Below is a set of records. Please retype every one exactly.

*** Data for the task Section Begins ***

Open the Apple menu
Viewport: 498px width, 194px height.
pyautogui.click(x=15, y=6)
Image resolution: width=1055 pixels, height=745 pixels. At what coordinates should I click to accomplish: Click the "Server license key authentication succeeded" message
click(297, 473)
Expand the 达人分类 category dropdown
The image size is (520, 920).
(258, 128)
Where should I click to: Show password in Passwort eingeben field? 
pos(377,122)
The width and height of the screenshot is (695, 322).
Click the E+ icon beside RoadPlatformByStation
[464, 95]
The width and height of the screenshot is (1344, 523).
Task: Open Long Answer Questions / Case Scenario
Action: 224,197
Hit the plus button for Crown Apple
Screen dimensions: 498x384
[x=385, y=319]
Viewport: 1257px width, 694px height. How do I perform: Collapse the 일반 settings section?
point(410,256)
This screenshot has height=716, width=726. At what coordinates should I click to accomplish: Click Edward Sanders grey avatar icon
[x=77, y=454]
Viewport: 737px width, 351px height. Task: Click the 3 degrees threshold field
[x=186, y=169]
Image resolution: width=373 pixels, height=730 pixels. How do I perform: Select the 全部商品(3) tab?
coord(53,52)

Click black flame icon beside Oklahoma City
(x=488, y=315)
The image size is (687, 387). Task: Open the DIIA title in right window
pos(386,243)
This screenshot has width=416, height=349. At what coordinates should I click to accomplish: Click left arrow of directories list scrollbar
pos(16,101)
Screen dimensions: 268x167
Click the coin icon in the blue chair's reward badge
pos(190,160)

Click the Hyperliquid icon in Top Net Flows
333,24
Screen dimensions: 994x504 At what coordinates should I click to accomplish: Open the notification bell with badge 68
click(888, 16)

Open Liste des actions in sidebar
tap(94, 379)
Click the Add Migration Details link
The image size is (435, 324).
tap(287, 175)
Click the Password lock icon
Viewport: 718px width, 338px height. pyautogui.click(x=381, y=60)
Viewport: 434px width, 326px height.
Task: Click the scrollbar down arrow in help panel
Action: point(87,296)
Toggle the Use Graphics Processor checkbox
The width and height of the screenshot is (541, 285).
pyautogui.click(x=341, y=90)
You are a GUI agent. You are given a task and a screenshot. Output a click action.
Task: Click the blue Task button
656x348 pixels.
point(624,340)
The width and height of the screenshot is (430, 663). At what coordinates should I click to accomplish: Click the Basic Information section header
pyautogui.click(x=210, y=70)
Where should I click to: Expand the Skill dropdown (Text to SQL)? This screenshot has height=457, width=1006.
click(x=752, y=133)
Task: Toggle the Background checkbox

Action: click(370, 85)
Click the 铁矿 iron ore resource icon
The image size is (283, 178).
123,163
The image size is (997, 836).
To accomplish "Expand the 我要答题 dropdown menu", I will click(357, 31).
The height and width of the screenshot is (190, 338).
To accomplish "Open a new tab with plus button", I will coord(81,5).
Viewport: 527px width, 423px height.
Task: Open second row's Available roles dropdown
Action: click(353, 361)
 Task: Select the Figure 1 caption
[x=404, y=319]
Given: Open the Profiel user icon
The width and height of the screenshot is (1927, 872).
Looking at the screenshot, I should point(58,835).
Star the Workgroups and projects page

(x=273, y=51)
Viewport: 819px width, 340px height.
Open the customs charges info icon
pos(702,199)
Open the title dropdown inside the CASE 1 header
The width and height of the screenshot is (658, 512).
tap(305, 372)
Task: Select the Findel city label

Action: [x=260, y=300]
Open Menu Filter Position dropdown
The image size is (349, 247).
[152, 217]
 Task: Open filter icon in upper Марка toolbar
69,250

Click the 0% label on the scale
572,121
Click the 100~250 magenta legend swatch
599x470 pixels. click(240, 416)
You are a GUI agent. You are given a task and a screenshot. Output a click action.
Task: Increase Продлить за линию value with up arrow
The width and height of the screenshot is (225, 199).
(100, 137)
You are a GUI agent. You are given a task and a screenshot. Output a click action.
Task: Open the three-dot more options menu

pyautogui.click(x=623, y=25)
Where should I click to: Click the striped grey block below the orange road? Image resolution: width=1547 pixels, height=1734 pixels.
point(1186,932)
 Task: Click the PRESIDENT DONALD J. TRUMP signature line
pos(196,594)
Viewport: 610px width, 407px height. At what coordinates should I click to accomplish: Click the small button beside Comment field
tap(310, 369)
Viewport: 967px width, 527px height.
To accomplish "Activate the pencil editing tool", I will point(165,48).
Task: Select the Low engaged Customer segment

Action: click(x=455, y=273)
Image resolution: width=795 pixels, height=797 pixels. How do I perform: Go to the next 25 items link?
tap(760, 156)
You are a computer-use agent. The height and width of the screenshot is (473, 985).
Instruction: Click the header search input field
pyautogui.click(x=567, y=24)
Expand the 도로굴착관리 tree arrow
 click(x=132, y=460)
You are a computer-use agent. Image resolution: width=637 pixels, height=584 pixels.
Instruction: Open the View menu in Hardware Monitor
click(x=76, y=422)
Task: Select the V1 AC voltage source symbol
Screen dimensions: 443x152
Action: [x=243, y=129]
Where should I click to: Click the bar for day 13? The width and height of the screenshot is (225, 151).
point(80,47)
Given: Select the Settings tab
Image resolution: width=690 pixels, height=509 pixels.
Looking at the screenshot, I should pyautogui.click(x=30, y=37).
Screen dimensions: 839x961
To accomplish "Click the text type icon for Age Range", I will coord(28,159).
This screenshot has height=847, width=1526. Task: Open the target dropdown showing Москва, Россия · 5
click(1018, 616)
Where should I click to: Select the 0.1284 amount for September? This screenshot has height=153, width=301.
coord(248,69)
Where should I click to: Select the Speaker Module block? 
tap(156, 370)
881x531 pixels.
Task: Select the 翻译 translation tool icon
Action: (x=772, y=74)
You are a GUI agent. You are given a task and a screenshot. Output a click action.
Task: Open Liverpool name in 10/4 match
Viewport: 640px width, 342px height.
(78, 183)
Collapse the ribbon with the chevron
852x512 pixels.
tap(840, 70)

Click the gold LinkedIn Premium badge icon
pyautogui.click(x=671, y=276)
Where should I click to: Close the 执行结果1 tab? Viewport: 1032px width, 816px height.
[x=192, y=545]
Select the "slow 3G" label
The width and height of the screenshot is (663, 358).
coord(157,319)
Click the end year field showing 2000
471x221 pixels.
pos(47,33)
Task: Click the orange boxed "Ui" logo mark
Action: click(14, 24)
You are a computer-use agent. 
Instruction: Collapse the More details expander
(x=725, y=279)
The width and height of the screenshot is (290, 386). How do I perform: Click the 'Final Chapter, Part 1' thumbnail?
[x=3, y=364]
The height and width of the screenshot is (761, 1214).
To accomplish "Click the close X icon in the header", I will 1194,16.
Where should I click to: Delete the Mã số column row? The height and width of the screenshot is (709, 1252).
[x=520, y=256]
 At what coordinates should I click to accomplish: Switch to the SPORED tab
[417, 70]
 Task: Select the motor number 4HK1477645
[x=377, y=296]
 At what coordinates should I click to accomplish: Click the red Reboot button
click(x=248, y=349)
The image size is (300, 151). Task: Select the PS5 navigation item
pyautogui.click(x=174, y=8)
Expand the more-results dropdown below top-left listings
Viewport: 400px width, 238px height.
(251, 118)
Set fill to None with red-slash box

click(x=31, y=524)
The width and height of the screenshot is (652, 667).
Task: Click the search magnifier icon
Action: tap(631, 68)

*** Data for the task Section Ends ***

**Reply to the task**
Open the Apple menu
Viewport: 498px width, 194px height.
pyautogui.click(x=15, y=6)
Image resolution: width=1055 pixels, height=745 pixels. At what coordinates should I click to accomplish: Click the "Server license key authentication succeeded" message
click(297, 473)
Expand the 达人分类 category dropdown
The image size is (520, 920).
(258, 128)
Where should I click to: Show password in Passwort eingeben field? 
pos(377,122)
The width and height of the screenshot is (695, 322).
Click the E+ icon beside RoadPlatformByStation
[464, 95]
The width and height of the screenshot is (1344, 523).
Task: Open Long Answer Questions / Case Scenario
Action: 224,197
Hit the plus button for Crown Apple
Screen dimensions: 498x384
[x=385, y=319]
Viewport: 1257px width, 694px height. How do I perform: Collapse the 일반 settings section?
point(410,256)
This screenshot has height=716, width=726. At what coordinates should I click to accomplish: Click Edward Sanders grey avatar icon
[x=77, y=454]
Viewport: 737px width, 351px height. Task: Click the 3 degrees threshold field
[x=186, y=169]
Image resolution: width=373 pixels, height=730 pixels. How do I perform: Select the 全部商品(3) tab?
coord(53,52)

Click black flame icon beside Oklahoma City
(x=488, y=315)
The image size is (687, 387). Task: Open the DIIA title in right window
pos(386,243)
This screenshot has width=416, height=349. At what coordinates should I click to accomplish: Click left arrow of directories list scrollbar
pos(16,101)
Screen dimensions: 268x167
Click the coin icon in the blue chair's reward badge
pos(190,160)

Click the Hyperliquid icon in Top Net Flows
333,24
Screen dimensions: 994x504 At what coordinates should I click to accomplish: Open the notification bell with badge 68
click(888, 16)

Open Liste des actions in sidebar
tap(94, 379)
Click the Add Migration Details link
The image size is (435, 324).
tap(287, 175)
Click the Password lock icon
Viewport: 718px width, 338px height. pyautogui.click(x=381, y=60)
Viewport: 434px width, 326px height.
Task: Click the scrollbar down arrow in help panel
Action: point(87,296)
Toggle the Use Graphics Processor checkbox
The width and height of the screenshot is (541, 285).
pyautogui.click(x=341, y=90)
You are a GUI agent. You are given a task and a screenshot. Output a click action.
Task: Click the blue Task button
656x348 pixels.
point(624,340)
The width and height of the screenshot is (430, 663). At what coordinates should I click to accomplish: Click the Basic Information section header
pyautogui.click(x=210, y=70)
Where should I click to: Expand the Skill dropdown (Text to SQL)? This screenshot has height=457, width=1006.
click(x=752, y=133)
Task: Toggle the Background checkbox

Action: click(370, 85)
Click the 铁矿 iron ore resource icon
The image size is (283, 178).
123,163
The image size is (997, 836).
To accomplish "Expand the 我要答题 dropdown menu", I will click(357, 31).
The height and width of the screenshot is (190, 338).
To accomplish "Open a new tab with plus button", I will coord(81,5).
Viewport: 527px width, 423px height.
Task: Open second row's Available roles dropdown
Action: click(353, 361)
 Task: Select the Figure 1 caption
[x=404, y=319]
Given: Open the Profiel user icon
The width and height of the screenshot is (1927, 872).
Looking at the screenshot, I should point(58,835).
Star the Workgroups and projects page

(x=273, y=51)
Viewport: 819px width, 340px height.
Open the customs charges info icon
pos(702,199)
Open the title dropdown inside the CASE 1 header
The width and height of the screenshot is (658, 512).
tap(305, 372)
Task: Select the Findel city label

Action: [x=260, y=300]
Open Menu Filter Position dropdown
The image size is (349, 247).
[152, 217]
 Task: Open filter icon in upper Марка toolbar
69,250

Click the 0% label on the scale
572,121
Click the 100~250 magenta legend swatch
599x470 pixels. click(240, 416)
You are a GUI agent. You are given a task and a screenshot. Output a click action.
Task: Increase Продлить за линию value with up arrow
The width and height of the screenshot is (225, 199).
(100, 137)
You are a GUI agent. You are given a task and a screenshot. Output a click action.
Task: Open the three-dot more options menu

pyautogui.click(x=623, y=25)
Where should I click to: Click the striped grey block below the orange road? Image resolution: width=1547 pixels, height=1734 pixels.
point(1186,932)
 Task: Click the PRESIDENT DONALD J. TRUMP signature line
pos(196,594)
Viewport: 610px width, 407px height. At what coordinates should I click to accomplish: Click the small button beside Comment field
tap(310, 369)
Viewport: 967px width, 527px height.
To accomplish "Activate the pencil editing tool", I will point(165,48).
Task: Select the Low engaged Customer segment

Action: click(x=455, y=273)
Image resolution: width=795 pixels, height=797 pixels. How do I perform: Go to the next 25 items link?
tap(760, 156)
You are a computer-use agent. The height and width of the screenshot is (473, 985).
Instruction: Click the header search input field
pyautogui.click(x=567, y=24)
Expand the 도로굴착관리 tree arrow
 click(x=132, y=460)
You are a computer-use agent. Image resolution: width=637 pixels, height=584 pixels.
Instruction: Open the View menu in Hardware Monitor
click(x=76, y=422)
Task: Select the V1 AC voltage source symbol
Screen dimensions: 443x152
Action: [x=243, y=129]
Where should I click to: Click the bar for day 13? The width and height of the screenshot is (225, 151).
point(80,47)
Given: Select the Settings tab
Image resolution: width=690 pixels, height=509 pixels.
Looking at the screenshot, I should pyautogui.click(x=30, y=37).
Screen dimensions: 839x961
To accomplish "Click the text type icon for Age Range", I will coord(28,159).
This screenshot has height=847, width=1526. Task: Open the target dropdown showing Москва, Россия · 5
click(1018, 616)
Where should I click to: Select the 0.1284 amount for September? This screenshot has height=153, width=301.
coord(248,69)
Where should I click to: Select the Speaker Module block? 
tap(156, 370)
881x531 pixels.
Task: Select the 翻译 translation tool icon
Action: (x=772, y=74)
You are a GUI agent. You are given a task and a screenshot. Output a click action.
Task: Open Liverpool name in 10/4 match
Viewport: 640px width, 342px height.
(78, 183)
Collapse the ribbon with the chevron
852x512 pixels.
tap(840, 70)

Click the gold LinkedIn Premium badge icon
pyautogui.click(x=671, y=276)
Where should I click to: Close the 执行结果1 tab? Viewport: 1032px width, 816px height.
[x=192, y=545]
Select the "slow 3G" label
The width and height of the screenshot is (663, 358).
coord(157,319)
Click the end year field showing 2000
471x221 pixels.
pos(47,33)
Task: Click the orange boxed "Ui" logo mark
Action: click(14, 24)
You are a computer-use agent. 
Instruction: Collapse the More details expander
(x=725, y=279)
The width and height of the screenshot is (290, 386). How do I perform: Click the 'Final Chapter, Part 1' thumbnail?
[x=3, y=364]
The height and width of the screenshot is (761, 1214).
To accomplish "Click the close X icon in the header", I will 1194,16.
Where should I click to: Delete the Mã số column row? The height and width of the screenshot is (709, 1252).
[x=520, y=256]
 At what coordinates should I click to accomplish: Switch to the SPORED tab
[417, 70]
 Task: Select the motor number 4HK1477645
[x=377, y=296]
 At what coordinates should I click to accomplish: Click the red Reboot button
click(x=248, y=349)
The image size is (300, 151). Task: Select the PS5 navigation item
pyautogui.click(x=174, y=8)
Expand the more-results dropdown below top-left listings
Viewport: 400px width, 238px height.
(251, 118)
Set fill to None with red-slash box

click(x=31, y=524)
The width and height of the screenshot is (652, 667).
Task: Click the search magnifier icon
Action: tap(631, 68)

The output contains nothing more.